Thursday, June 23, 2016

Sunset on a Sand Bar

Bar Harbor at Sunset

23 June 2016

Seeing my boss in the audience of the morning session snaps me back to reality. Emails come pouring in from work. Ask the speaker this. Take notes on that. Use the tutorial to find a gene for us. I can't concentrate on there and here at the same time, so I stop answering email.

The afternoon session is up in the teaching lab, where we're taught how to do something I've been doing since 2009. I pick up a couple of new tricks.

The sky darkens as the session winds down. Most of the group who went out last night is interested in going into town for dinner again. I suggest hanging out downstairs until the rain passes. I need to poach the wifi there anyway, since the connection back at the cabins is still not working.

Eventually they decide to leave, catching a ride home from a classmate who drove. I tell them I'm going to stay here till the storm passes, and that I'll meet them back at the cabins soon enough. I'm the only one left in the dining hall, save for a single custodian who comes and goes. It's only 5:00 p.m.

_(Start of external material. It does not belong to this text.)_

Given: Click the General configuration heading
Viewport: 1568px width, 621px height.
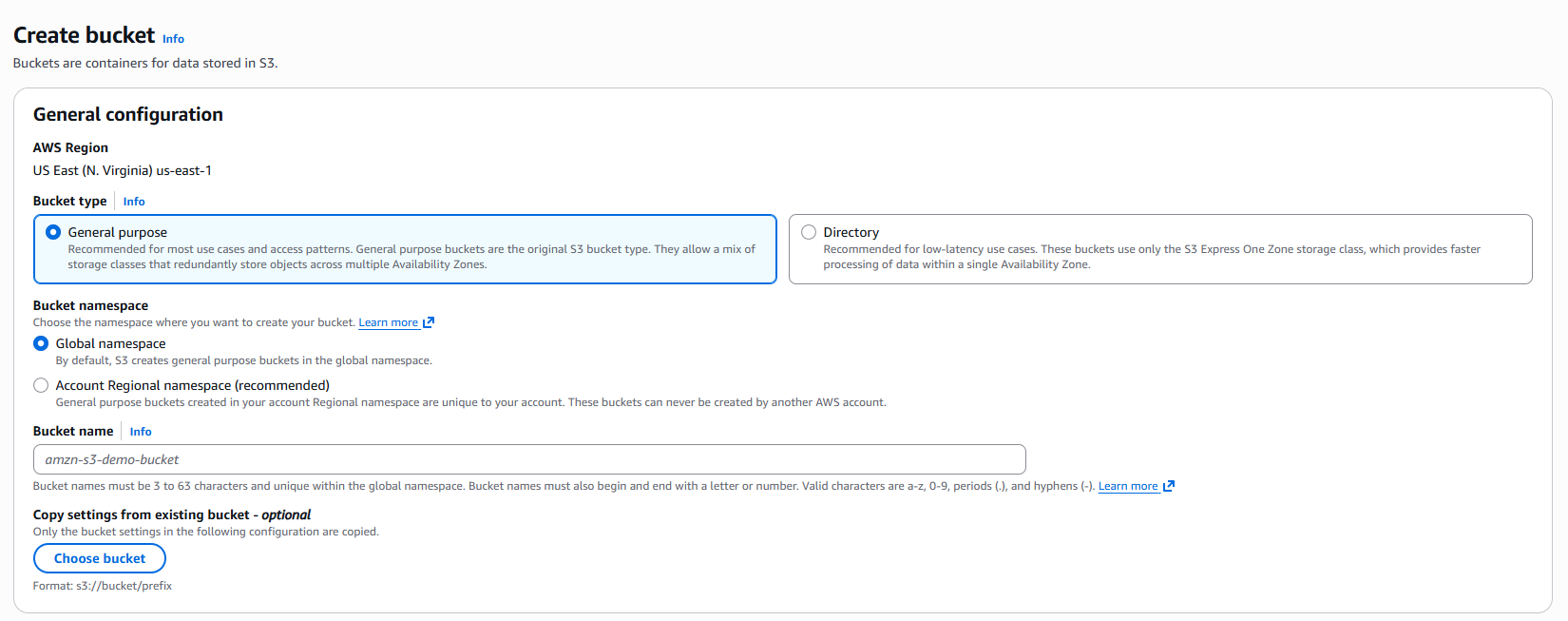Looking at the screenshot, I should (x=128, y=114).
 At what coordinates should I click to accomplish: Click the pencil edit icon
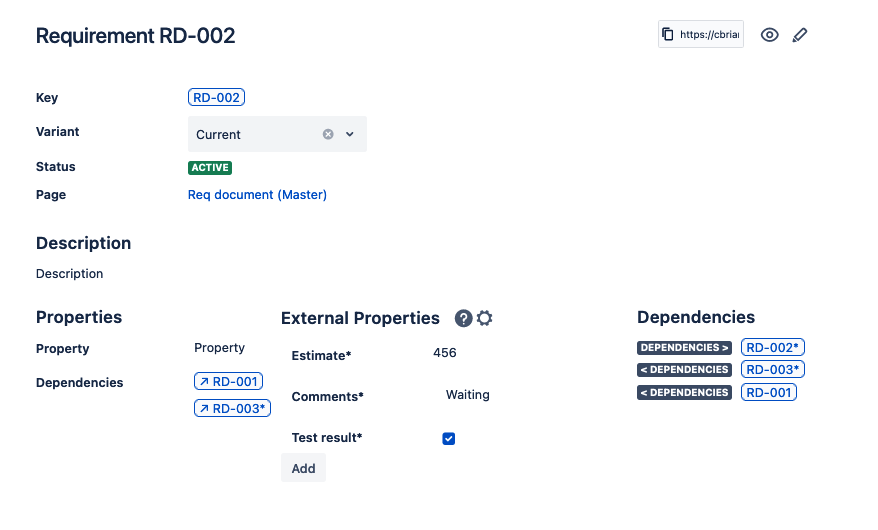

Shannon texts me. The gang is bored and wants to head out early. I pack up and walk home, meeting three of them at the top of the long, uphill trudge on the dirt road to our cabins.

"There's still no wifi," Sarah says. "There's nothing to do." So we pile into two cars and drive into town. By the time we find a place to park, finish a round of drinks, put in our orders, and finally eat, we've got half an hour to sunset.

We wander down to the harbor again.




Jessie wants to go out on the sand bar. We walk back towards town and up a hill, then down a long driveway to the narrow entrance to Bar Island Park. We're in time for sunset and the tide is out.












On the far end of the bar is Bar Island, only accessible at low tide. Fumi, Jessie, and Sarah check the tide charts and we try to figure out if we'll be out of class in time to get back here tomorrow. The answer is definitely maybe.




Right now, though, the tide is coming back in, and it's not being slow about covering the sand bar. I'd forgotten how quickly the water levels change up here.





There's still enough light and land for us to hang around the tidal pools.  I pick up a rock and show it to Fumi. "Barnacles," I show her. "And snails." This is what makes Maine.



I crouch down to look at the fading sky reflect in the shallow water.


I ask Jessie, "Can I stay here forever?"

"Only if you want to drown."





The sand bar is definitely narrower than it was half an hour ago. We pick up the pace, collect Rohini and Shannon at the park entrance, and make our way back to the harbor. We sit by a dock, the sound of trickling water underneath us. We talk about the scientist life.

Overhead is a lobster.


1 comment:

Unknown said...

Some really nice photos in this series.